▶ [Tasks for this exercise]
• a. List every distinct username that posts in the jump discontinuity thread.
• b. From the jump discontinuity thread, write out the passage starting at "The idea is that" and ending at "is the same.".

▶ [Document section]
= = = =
Need a function with a jump discontinuity

[mesa]

What would be a good example of a function that would give a jump discontinuity without using piecewise or absolute values?

 

[pwsnafu]

What do you know about Fourier series?

 

[mesa]

What do you know about Fourier series?

Not much other than what wikipedia spits out, just barely finished calc I. I am willing to listen if you can explain it.

Is that the only way to produce a jump discontinuity outside of absolute value or piece wise?

 

[Mute]

How about

[tex]y(x) = \tanh\left(\frac{1}{x}\right)?[/tex]

 

[chiro]

Hey mesa.

You won't be able to represent a discontinuous function with any continuous function (including a Fourier series expression mentioned above), but if you want to use an analytic expression, Fourier series is a good way to do this.

One other possible way is think of specific kinds of function compositions, but this way will be a trial and error kind of approach and not a systematic one that is used in the Fourier analysis approach.

The idea is that you can think of a Fourier basis like an infinite-dimensional vector space where you "project" your function on to each orthogonal basis vector (instead of having say i,j,k,... where these are geometric vectors, your basis vectors are sin(pix), cos(pix), sin(2pix), cos(2pix) etc) and then just like you would write out a vector in terms of its linear combination of basis vectors, you write your function out as a linear combination of its basis vectors like sin(pix), cos(pix) and so on. Depending on the interval, the sin(pix) may be something different, but the idea is the same.
= = = =
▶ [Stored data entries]
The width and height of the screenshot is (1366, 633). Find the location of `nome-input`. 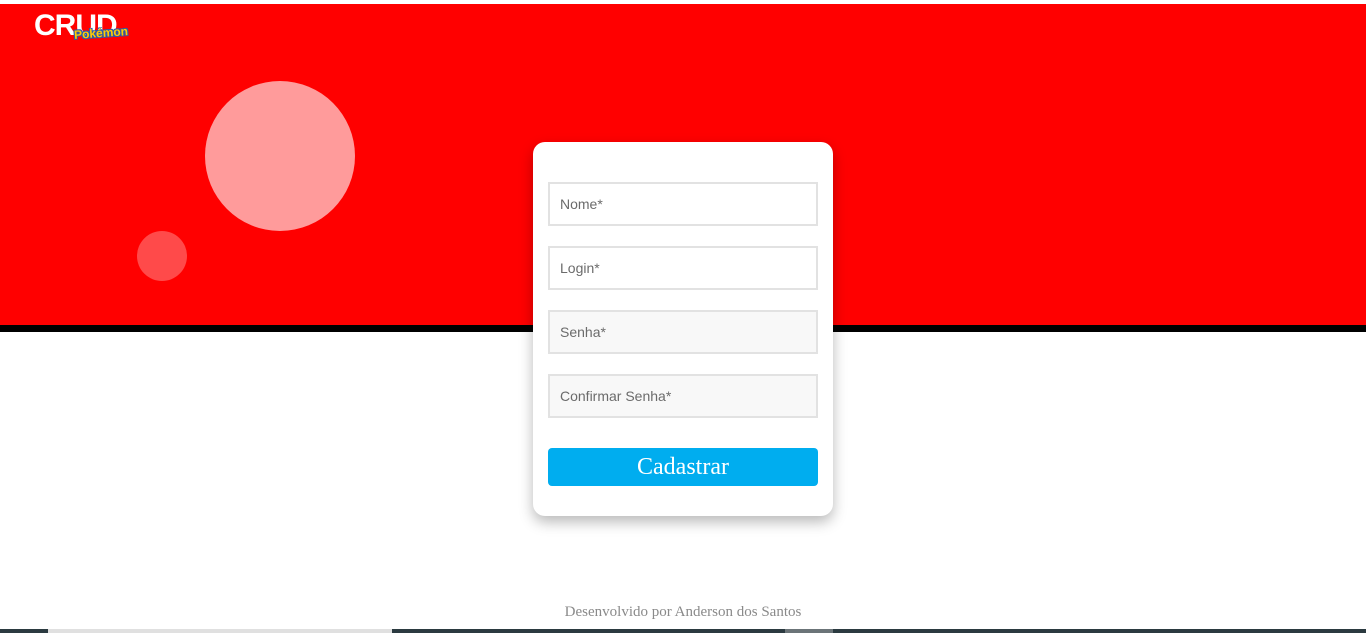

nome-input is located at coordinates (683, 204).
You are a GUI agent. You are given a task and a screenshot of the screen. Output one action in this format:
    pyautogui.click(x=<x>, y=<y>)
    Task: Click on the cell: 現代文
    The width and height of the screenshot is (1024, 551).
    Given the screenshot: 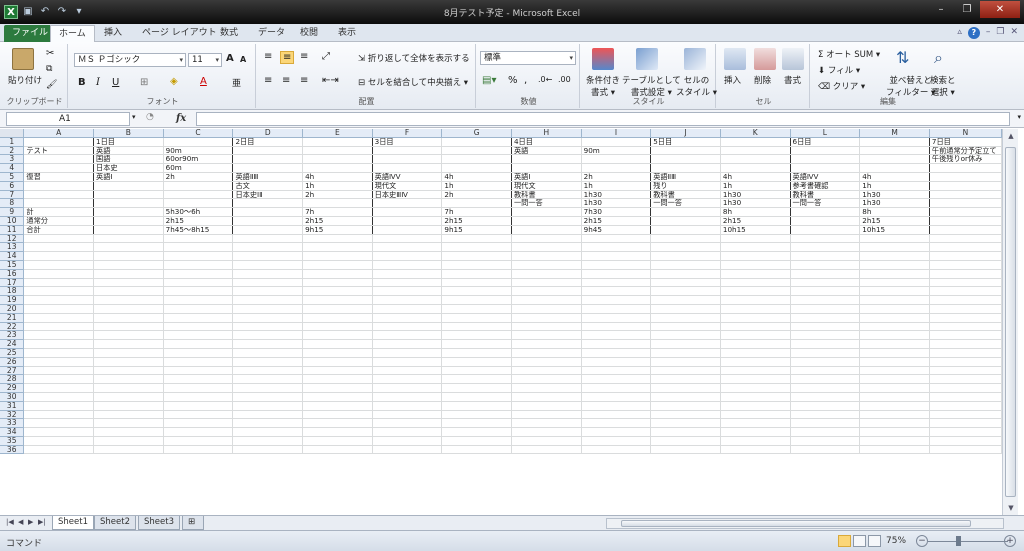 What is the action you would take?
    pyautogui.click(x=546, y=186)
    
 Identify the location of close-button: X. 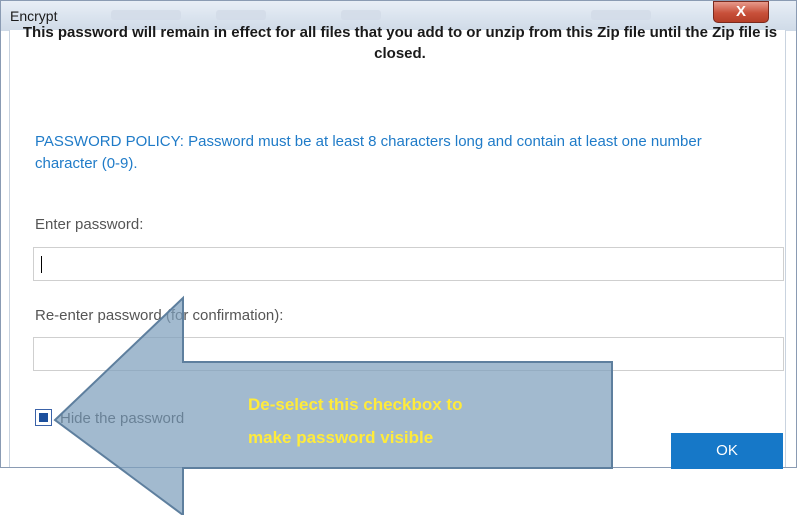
= = = =
▶ [Answer section]
• a. mesa, pwsnafu, Mute, chiro

• b.
The idea is that you can think of a Fourier basis like an infinite-dimensional vector space where you "project" your function on to each orthogonal basis vector (instead of having say i,j,k,... where these are geometric vectors, your basis vectors are sin(pix), cos(pix), sin(2pix), cos(2pix) etc) and then just like you would write out a vector in terms of its linear combination of basis vectors, you write your function out as a linear combination of its basis vectors like sin(pix), cos(pix) and so on. Depending on the interval, the sin(pix) may be something different, but the idea is the same.